> **TO DO**
What you need to produce from the material below is an exact transcription of the lines from the one with "1692x1552 pixels." through the one with "Click the Relative Intensity 3D plot caption", both included, and no other line.

> **DATASET ENTRIES**
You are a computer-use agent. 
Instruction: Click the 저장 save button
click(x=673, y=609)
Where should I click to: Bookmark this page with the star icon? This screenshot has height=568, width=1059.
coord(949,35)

...

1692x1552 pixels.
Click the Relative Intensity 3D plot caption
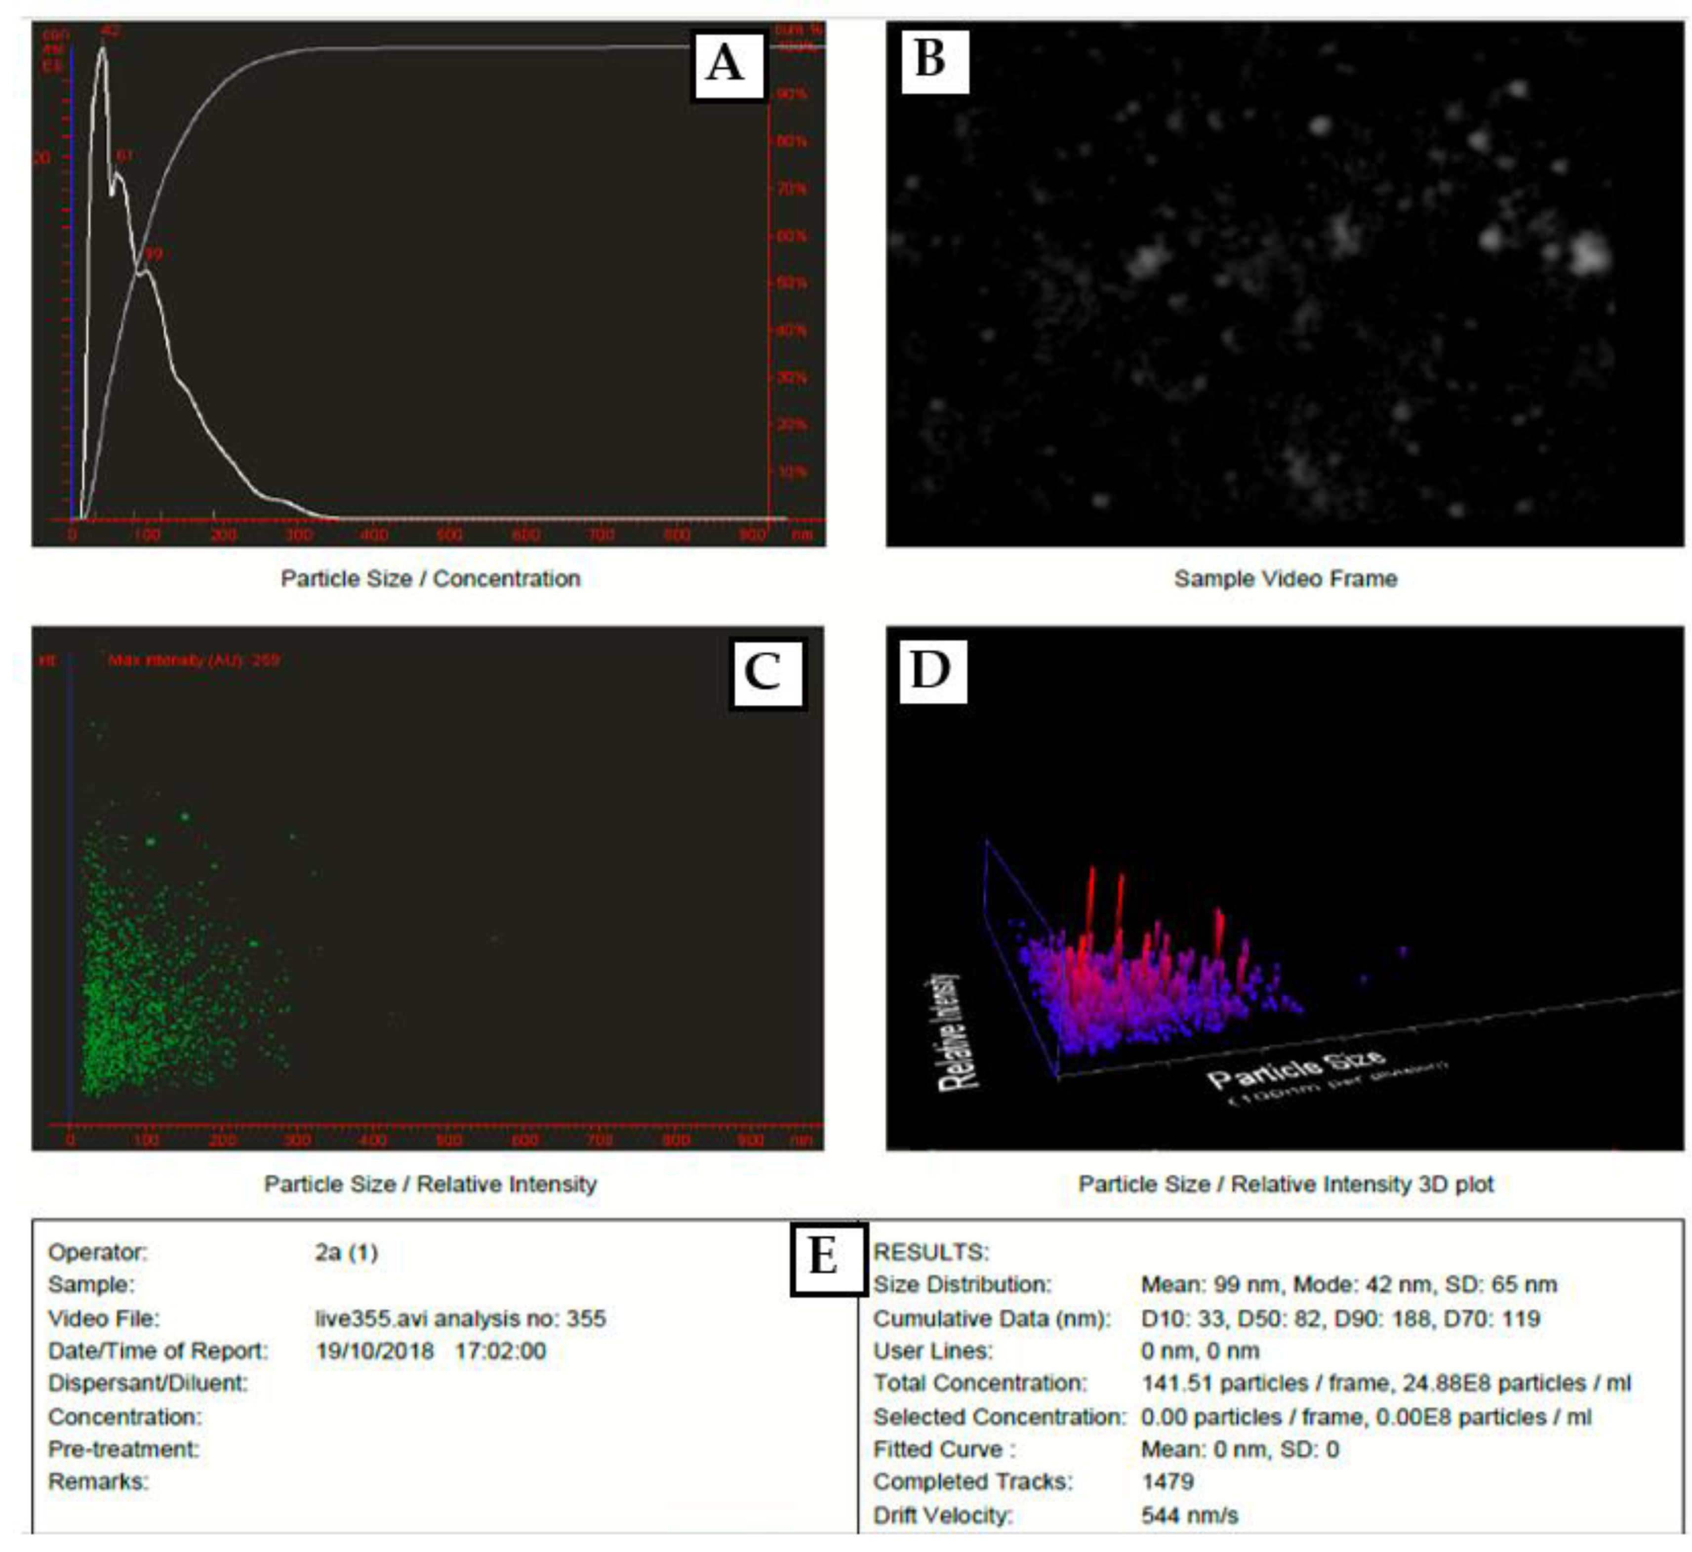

> **RESULT OF THIS EXERCISE**
1692x1552 pixels.
Click the Relative Intensity 3D plot caption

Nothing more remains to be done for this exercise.